DIRECTIVE
Recast the part of the data below that opens with the line containing "Viewport: 672px width, 1568px" and closes with the line containing "pyautogui.click(x=401, y=1442)" as a JSON list of strings, one string per line, leaving out blank lines. Include both of those lines and nothing outside that range.

Item position entries
--- begin ---

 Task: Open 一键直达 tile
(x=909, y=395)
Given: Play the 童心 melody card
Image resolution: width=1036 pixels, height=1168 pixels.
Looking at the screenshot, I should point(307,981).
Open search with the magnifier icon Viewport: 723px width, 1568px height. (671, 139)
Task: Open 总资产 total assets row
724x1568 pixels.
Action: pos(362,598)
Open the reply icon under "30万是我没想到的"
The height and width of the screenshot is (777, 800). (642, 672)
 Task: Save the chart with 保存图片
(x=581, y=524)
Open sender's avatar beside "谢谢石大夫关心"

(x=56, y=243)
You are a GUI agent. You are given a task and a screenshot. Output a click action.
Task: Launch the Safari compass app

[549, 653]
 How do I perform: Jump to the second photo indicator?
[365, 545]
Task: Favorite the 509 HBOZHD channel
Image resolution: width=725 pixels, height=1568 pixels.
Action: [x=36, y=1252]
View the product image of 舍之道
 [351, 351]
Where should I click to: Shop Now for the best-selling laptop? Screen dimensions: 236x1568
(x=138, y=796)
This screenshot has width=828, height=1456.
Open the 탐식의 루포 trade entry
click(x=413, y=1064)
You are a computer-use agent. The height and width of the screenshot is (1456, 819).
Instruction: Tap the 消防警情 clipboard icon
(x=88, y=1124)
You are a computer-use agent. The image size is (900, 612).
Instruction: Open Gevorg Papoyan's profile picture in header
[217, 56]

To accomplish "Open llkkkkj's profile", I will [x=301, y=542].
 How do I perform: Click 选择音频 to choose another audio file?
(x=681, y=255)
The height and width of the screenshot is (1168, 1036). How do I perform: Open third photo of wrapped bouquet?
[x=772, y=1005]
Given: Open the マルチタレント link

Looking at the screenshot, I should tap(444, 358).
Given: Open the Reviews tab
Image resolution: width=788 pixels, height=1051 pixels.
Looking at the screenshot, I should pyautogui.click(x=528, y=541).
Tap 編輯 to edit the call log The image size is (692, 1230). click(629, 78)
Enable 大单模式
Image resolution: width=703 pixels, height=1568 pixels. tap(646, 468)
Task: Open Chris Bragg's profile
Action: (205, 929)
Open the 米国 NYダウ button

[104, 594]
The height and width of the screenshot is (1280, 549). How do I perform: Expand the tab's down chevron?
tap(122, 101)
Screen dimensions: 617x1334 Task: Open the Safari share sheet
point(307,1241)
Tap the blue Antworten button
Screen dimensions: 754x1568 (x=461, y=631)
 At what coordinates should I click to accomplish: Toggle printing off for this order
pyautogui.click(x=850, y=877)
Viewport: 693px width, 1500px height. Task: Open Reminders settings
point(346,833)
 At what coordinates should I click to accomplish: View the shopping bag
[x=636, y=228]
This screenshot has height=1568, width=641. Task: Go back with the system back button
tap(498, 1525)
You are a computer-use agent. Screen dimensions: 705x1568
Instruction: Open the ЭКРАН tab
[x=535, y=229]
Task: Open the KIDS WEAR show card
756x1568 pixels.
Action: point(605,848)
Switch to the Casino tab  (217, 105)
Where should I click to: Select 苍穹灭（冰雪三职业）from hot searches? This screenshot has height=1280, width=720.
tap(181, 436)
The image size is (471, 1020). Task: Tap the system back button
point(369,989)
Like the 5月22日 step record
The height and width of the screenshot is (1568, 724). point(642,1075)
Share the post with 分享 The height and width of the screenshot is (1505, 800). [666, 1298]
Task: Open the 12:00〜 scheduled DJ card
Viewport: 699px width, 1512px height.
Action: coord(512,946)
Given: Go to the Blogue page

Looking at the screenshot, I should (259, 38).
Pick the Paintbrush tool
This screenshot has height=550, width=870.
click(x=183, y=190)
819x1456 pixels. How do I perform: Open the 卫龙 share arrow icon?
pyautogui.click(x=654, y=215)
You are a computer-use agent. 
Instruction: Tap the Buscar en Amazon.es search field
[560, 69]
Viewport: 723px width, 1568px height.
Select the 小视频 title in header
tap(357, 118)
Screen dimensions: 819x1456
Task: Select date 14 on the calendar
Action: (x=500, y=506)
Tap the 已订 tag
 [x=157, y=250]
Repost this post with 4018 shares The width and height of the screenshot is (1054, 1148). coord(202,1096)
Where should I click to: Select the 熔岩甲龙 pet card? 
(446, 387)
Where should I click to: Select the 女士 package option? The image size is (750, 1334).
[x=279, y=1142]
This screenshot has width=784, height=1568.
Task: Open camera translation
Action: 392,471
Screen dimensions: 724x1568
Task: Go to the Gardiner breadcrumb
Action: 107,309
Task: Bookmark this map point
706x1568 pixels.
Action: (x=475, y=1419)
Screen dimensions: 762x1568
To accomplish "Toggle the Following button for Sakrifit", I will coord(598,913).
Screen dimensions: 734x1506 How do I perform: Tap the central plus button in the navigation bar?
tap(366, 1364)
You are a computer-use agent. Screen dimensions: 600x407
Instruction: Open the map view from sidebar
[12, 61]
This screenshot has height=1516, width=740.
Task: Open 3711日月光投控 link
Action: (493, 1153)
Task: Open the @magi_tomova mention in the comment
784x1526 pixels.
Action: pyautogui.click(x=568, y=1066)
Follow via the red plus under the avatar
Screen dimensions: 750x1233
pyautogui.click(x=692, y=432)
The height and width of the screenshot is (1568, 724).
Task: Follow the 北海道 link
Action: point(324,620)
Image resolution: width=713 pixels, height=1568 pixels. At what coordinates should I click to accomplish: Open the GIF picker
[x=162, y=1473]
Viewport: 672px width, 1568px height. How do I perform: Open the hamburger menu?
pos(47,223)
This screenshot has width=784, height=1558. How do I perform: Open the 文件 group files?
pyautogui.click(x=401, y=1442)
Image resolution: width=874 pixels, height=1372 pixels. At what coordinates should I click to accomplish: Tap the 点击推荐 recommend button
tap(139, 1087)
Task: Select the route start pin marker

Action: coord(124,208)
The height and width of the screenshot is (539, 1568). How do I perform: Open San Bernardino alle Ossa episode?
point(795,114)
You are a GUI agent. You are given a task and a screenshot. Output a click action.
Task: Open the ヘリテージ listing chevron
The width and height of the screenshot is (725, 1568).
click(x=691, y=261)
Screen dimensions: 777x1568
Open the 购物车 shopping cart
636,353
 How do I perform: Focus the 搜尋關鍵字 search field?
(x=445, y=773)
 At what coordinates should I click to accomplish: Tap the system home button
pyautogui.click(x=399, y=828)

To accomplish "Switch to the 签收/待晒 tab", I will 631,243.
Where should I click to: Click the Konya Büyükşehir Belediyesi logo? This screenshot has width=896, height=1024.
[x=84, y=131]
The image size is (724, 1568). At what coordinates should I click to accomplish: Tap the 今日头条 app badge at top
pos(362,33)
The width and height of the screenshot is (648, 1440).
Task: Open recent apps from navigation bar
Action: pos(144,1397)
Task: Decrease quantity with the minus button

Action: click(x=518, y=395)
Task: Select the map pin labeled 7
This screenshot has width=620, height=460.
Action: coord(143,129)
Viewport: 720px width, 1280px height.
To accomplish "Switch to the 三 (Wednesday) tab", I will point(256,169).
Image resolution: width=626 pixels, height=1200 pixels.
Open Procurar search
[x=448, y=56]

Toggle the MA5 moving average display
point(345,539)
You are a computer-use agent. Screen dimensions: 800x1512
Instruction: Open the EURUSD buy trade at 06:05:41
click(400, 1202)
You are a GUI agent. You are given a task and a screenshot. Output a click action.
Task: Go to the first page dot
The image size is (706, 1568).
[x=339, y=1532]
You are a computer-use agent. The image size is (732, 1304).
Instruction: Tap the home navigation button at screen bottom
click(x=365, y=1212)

--- end ---

SOLUTION
[
  "Viewport: 672px width, 1568px height. How do I perform: Open the hamburger menu?",
  "pos(47,223)",
  "This screenshot has width=784, height=1558. How do I perform: Open the 文件 group files?",
  "pyautogui.click(x=401, y=1442)"
]